October is for Dreams
What are dreams?
This question has haunted mankind since primitives woke up laughing – or screaming – in the middle of the night.
There are plenty of websites, books, and discussion groups that offer theories and facts about the ethereal state of the human mind. I leave it to you to peruse the wavelengths to find your own technical explanation.
I would rather talk about the magic of dreams. The sensations that linger long after you are on with your day (or night). The memory that hangs at the edge of your thoughts that whispers … I can almost remember… and I remember feeling… but the words won’t come. It’s the world that you can almost reach – if only you could stretch farther, remember harder, sleep a little longer.
Dreams are the involuntary conjuring up of images, sounds, ideas and feelings as well as other sensations during sleep. Of course, it is possible to wake up, have a conscious moment of reality, then fall back asleep, either continuing the same dream path or steering it in a different direction.
I know that I am a direct participant in my dreams – it’s not like I’m watching a television show – I am the television show.
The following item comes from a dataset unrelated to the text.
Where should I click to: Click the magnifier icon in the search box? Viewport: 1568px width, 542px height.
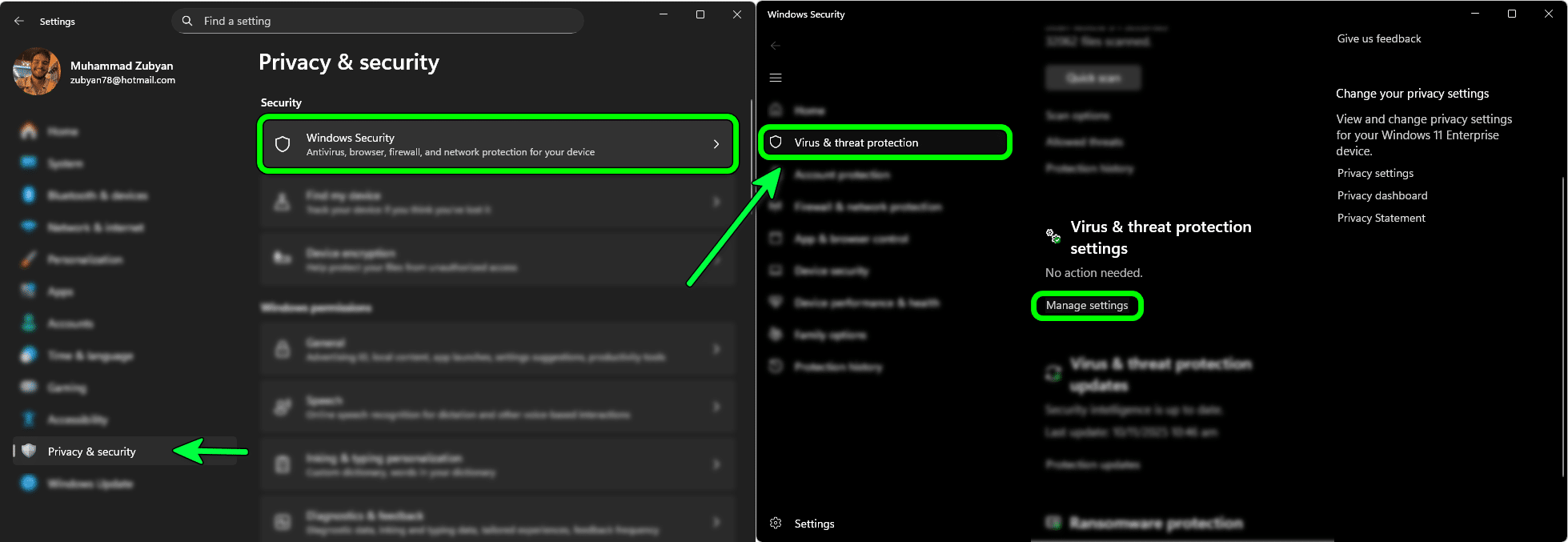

I conjure up faces I’ve never seen, faces I used to know, and faces that don’t belong with the bodies I see. I go places I’ve never been, experienced things I’ve never experienced, and often wake up wanting more.
Studies have shown that dreaming is important to our health and well being. Not being allowed to dream can lead to anxiety, depression, lack of coordination, and more. Not being allowed to dream is different than saying we don’t dream. We all dream. It’s just that some of us sleep harder than others, our dreams deeper and harder to recall.
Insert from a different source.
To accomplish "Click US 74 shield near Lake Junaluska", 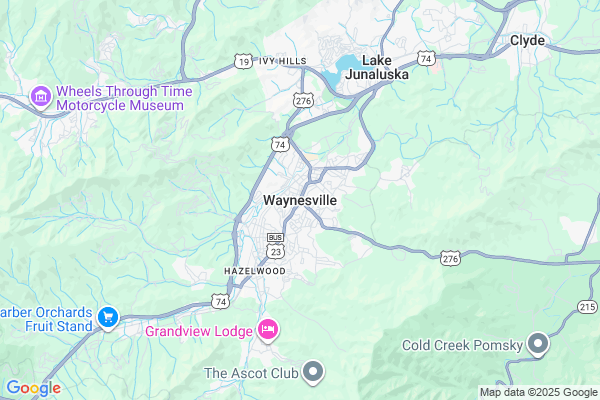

What about nightmares, then? Are they part of the normal processing of life’s hardest lessons?
Nightmares are almost the other end of the tunnel. We get stuck, we can’t change course, and so we wander through the world of horror and emptiness and terror. Upon awakening we realize we are safe, but tell that to me when’m driving down a cliff side with my son in tow or I hear monsters in the room below making their way up the stairs. We try and reason our way out of our terror, mostly by telling ourselves it’s only a dream. Other times we burst into the waking world with our hearts pounding and our heads swirling, glad to have escaped the talons of the night one more time.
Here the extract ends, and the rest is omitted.